GIVEN EXERCISE 1:
In the listing further down, copy word for word every line from the one containing "Viewport: 1340px width, 760px" through the last line of the listing, including both of those lines.

SOURCE TEXT:
# What Happened to Redwood?



## 33706 (Mar 5, 2008)

At a local hardwood supplier, it occurred to me that I hadn't seen redwood lumber in quite a while. I want to do a few turning projects with this wood. Twenty years ago, lumber/home improvement places had stacks of it, presented as a great deck material. Did something happen? Is it available perhaps from a certified grower, or has it been maybe been prohibited from sale in North America? Who knows the story on this?


----------



## Howie (May 25, 2010)

Don't know the "story" on this but my son lives in California and he does a lot of outdoor projects with redwood.
Says it is plentiful and reasonable out there. I live in Florida and I haven't seen any around where I live. I guess cypress would be its equivalent here.
I remember the first, last and only shop project I had in the 8th grade was a redwood gunrack. This was with a teacher that would not let you use the jointer or bandsaw because "they were too much to clean up" 
Have a great day.


----------



## CharlieM1958 (Nov 7, 2006)

I believe redwood came to be considered an over-logged species. Sustainable logging practices have greatly reduced its presence on the market.


----------



## Finn (May 26, 2010)

Tree Huggers!


----------



## crank49 (Apr 7, 2010)

My dad built a house in Tennessee in 1965 that was framed with redwood studs. They only cost about 25% more than pine and he said the quality more than made up for the cost. I suppose that kind of availability and pricing let demand out strip supply. I was just a kid then but I can remember what nice wood that was. I haven't seen it in Tennessee in years; at any price. I just thought it was protected or something.

GIVEN EXERCISE 2:
Continue the forum thread about redwood lumber from the point where it stops.

DATA SUPPLIED:
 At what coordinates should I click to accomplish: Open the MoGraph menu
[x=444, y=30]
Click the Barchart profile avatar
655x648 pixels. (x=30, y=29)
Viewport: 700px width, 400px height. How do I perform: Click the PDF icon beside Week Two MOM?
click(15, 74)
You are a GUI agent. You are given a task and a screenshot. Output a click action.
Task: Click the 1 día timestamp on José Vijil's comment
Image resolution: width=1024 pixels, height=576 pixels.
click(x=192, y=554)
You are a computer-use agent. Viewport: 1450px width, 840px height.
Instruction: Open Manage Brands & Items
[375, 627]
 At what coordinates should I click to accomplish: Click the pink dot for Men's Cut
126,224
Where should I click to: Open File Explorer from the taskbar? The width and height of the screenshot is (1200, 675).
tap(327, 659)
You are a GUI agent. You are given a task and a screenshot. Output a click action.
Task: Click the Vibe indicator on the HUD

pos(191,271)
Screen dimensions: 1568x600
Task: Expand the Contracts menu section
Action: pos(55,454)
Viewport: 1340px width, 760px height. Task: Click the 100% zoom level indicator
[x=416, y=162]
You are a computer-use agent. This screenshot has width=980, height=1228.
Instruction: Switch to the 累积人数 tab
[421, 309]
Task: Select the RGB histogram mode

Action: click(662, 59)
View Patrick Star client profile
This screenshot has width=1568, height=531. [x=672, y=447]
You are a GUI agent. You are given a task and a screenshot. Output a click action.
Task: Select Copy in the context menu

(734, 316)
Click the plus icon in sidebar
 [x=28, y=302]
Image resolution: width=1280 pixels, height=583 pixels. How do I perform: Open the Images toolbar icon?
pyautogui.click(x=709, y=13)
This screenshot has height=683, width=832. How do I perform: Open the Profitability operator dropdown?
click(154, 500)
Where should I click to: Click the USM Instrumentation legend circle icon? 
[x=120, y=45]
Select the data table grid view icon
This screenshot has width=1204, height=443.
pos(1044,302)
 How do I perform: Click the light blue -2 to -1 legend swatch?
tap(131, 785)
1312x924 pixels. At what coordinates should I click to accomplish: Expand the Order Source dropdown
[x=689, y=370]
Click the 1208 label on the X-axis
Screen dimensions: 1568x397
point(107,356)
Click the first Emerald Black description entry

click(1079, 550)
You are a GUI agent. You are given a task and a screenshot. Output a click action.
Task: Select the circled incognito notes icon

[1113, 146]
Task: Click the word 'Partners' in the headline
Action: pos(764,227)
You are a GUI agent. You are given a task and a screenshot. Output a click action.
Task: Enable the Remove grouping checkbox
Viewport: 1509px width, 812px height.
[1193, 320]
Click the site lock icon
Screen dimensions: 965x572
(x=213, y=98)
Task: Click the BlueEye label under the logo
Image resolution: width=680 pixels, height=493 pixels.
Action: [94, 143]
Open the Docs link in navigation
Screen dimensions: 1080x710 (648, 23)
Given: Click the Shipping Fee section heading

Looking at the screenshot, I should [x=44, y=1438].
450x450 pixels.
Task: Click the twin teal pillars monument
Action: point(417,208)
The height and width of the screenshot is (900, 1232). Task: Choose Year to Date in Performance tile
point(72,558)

WRITTEN REPLY 1:
Viewport: 1340px width, 760px height. Task: Click the 100% zoom level indicator
[x=416, y=162]
You are a computer-use agent. This screenshot has width=980, height=1228.
Instruction: Switch to the 累积人数 tab
[421, 309]
Task: Select the RGB histogram mode

Action: click(662, 59)
View Patrick Star client profile
This screenshot has width=1568, height=531. [x=672, y=447]
You are a GUI agent. You are given a task and a screenshot. Output a click action.
Task: Select Copy in the context menu

(734, 316)
Click the plus icon in sidebar
 [x=28, y=302]
Image resolution: width=1280 pixels, height=583 pixels. How do I perform: Open the Images toolbar icon?
pyautogui.click(x=709, y=13)
This screenshot has height=683, width=832. How do I perform: Open the Profitability operator dropdown?
click(154, 500)
Where should I click to: Click the USM Instrumentation legend circle icon? 
[x=120, y=45]
Select the data table grid view icon
This screenshot has width=1204, height=443.
pos(1044,302)
 How do I perform: Click the light blue -2 to -1 legend swatch?
tap(131, 785)
1312x924 pixels. At what coordinates should I click to accomplish: Expand the Order Source dropdown
[x=689, y=370]
Click the 1208 label on the X-axis
Screen dimensions: 1568x397
point(107,356)
Click the first Emerald Black description entry

click(1079, 550)
You are a GUI agent. You are given a task and a screenshot. Output a click action.
Task: Select the circled incognito notes icon

[1113, 146]
Task: Click the word 'Partners' in the headline
Action: pos(764,227)
You are a GUI agent. You are given a task and a screenshot. Output a click action.
Task: Enable the Remove grouping checkbox
Viewport: 1509px width, 812px height.
[1193, 320]
Click the site lock icon
Screen dimensions: 965x572
(x=213, y=98)
Task: Click the BlueEye label under the logo
Image resolution: width=680 pixels, height=493 pixels.
Action: [94, 143]
Open the Docs link in navigation
Screen dimensions: 1080x710 (648, 23)
Given: Click the Shipping Fee section heading

Looking at the screenshot, I should [x=44, y=1438].
450x450 pixels.
Task: Click the twin teal pillars monument
Action: point(417,208)
The height and width of the screenshot is (900, 1232). Task: Choose Year to Date in Performance tile
point(72,558)

WRITTEN REPLY 2:
----------



## JoshJock (Aug 14, 2010)

I just bougth redwood from the local lumber store and they are not a specialty store. I 've seen redwoods on other stores in the area here in Oregon. I haven't heard of any shortage or issues about rosewood, at least not here in Oregon. the lumber store was selling redwood fence planks for $ .99 / piece.


----------



## CharlieM1958 (Nov 7, 2006)

My understanding is that, like Josh says, it is still readily available out west. It just isn't shipped throughout the country to the degree it used to be.


----------



## Beginningwoodworker (May 5, 2008)

I dont see much Redwood around here either. Mostly you just Cypress and Cedar here.


----------



## oldworld124 (Mar 2, 2008)

I just bought six 2×4 redwood boards for $2 each. They run about $5 to $6 each normally in the Sacramento area. Redwood fencing is very low right now.


----------



## stevepeterson (Dec 17, 2009)

They are still available on the west coast, but the much of the floor space allocated at the big box stores has been given to Trex type products. Everyone seems to want fake wood decks lately. There is a lot less demand for real wood because of the extra maintenance.

Personally, I can't stand the feel of a Trex deck. It holds static and zaps you whenever you touch a hand rail.


----------



## gfadvm (Jan 13, 2011)

I priced redwood at 2 local lumberyards in Tulsa last year. They both wanted $80 for 12' 2×12s. I passed!


----------



## devann (Jan 11, 2011)

Redwood here in Texas can be a little pricey. I dismiss most of it as increased shipping cost compared to what fuel prices used to be. I realize the age/grade of the redwood has a lot to do with the price also. The older the tree was before harvesting the more I pay for it.

This last year I did a couple jobs with redwood and on both occasions second growth redwood was used. One job, a six foot bench had a cost of just under $300.00 with the most expensive single board being a 2×8x12' @ $35.00 The other job was a picnic table approximately seven feet long and the material used for that one was 2×6x10' and it was slightly more than $300.00 for the redwood. In the past I have paid higher prices, sometimes has much as $60.00 for a single 2×6x10'

Here is an example of a small table I recently made and got some old growth mixed with second growth. Although before finishing the redwood had a similar color, after applying a finish the difference is obvious. http://lumberjocks.com/projects/44718


----------



## Dcase (Jul 7, 2010)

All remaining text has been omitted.